Algorithms provide a much-needed service: they instantaneously perform a given function, or output by sifting through seemingly insurmountable quantities of data and ascertaining the input. In the financial services industry, algorithms can be used to determine investor sentiment and rapidly make trading decisions. In the healthcare industry, they can ascertain the correct diagnosis when fed the thousands of data points that comprise an individual’s medical records. Despite their plentiful benefits, algorithms do pose problems to humanity. As noted in Farman’s article, they have the capacity to shorten our attention spans and ability endure the “delayed” part of delayed gratification. Spikes in ADHD accompany persistent cell phone usage in teens, and the proliferation of algorithms could have a similar effect. For instance, tasks that previously took periods as long as days, such as solving complex mathematical equations, can be completed in seconds with Excel-like appliances. As society gradually reduces its critical thinking and attentiveness, the impact could well be catastrophic, not only on specific individuals but on the collective well-being.

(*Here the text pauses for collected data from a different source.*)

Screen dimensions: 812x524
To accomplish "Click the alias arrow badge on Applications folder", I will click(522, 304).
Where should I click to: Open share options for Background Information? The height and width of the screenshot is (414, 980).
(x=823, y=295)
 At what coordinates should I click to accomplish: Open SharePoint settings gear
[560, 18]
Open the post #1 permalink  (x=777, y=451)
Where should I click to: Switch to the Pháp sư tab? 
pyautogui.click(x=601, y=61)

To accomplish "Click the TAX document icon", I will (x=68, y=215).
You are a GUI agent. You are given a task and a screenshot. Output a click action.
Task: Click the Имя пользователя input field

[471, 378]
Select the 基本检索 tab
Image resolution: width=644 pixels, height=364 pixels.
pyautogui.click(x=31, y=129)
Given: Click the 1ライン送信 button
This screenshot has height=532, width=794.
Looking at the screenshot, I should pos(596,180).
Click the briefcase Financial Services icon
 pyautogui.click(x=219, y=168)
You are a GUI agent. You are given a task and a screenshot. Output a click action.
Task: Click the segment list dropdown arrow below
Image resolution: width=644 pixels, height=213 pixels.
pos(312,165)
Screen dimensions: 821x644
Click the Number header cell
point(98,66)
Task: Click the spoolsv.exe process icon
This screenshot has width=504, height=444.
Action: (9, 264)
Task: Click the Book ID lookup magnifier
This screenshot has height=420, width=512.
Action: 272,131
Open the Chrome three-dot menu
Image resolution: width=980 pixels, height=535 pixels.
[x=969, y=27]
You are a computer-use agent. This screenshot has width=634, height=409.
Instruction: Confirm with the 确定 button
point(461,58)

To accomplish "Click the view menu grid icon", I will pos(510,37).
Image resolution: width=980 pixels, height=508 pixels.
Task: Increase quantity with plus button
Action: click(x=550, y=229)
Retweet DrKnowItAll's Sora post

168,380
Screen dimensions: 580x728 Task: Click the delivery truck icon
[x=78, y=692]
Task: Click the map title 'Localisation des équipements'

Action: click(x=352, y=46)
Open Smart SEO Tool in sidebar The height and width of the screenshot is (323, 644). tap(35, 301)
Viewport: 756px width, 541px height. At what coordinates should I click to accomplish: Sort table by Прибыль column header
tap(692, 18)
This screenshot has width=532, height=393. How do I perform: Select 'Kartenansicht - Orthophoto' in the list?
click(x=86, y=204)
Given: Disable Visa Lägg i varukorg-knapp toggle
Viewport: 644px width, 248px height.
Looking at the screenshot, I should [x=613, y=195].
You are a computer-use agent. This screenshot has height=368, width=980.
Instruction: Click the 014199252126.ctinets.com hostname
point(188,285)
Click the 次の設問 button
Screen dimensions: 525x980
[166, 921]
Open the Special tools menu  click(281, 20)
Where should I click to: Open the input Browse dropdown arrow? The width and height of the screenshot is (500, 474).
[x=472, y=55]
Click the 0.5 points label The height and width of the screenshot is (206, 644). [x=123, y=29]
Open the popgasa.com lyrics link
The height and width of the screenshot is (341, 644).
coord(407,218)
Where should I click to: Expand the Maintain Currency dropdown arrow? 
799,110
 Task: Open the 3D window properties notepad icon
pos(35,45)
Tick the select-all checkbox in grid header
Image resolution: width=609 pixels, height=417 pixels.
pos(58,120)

Returning to the financial services algorithm (an area of specific interest to me, unsurprisingly.) An impressive portion of the world’s assets reside in AI and algorithmic investments, and the precise figure is only expected to grow, with Deloitte’s head of wealth management projecting $5-7 trillion being robo-managed/advised by 2025. Because of the high proportion of money managed by systems that trade on signals, a whole new host of risks exist. Take the financial crisis of 2008, for instance. A record plummet of 7% in the Dow Jones Index on September 29, 2008, while caused not by algorithms but by new information around stock fundamentals, was exacerbated by the speed with which institutions could exit out of positions. Generally, quick trading aids overall efficiency, but in cases of steep declines, can cause hysteria and precipitated lower dips in value than would otherwise occur. As the world’s wealth becomes more and more concentrated in funds that trade on signals and enable instantaneous sales, the magnitude of such drops will only rise, making massive declines in individual’s wealth in the matter of seconds fully conceivable.
Investment professionals increasingly occupy roles of oversight, deferring to algorithms in lieu of active or direct management.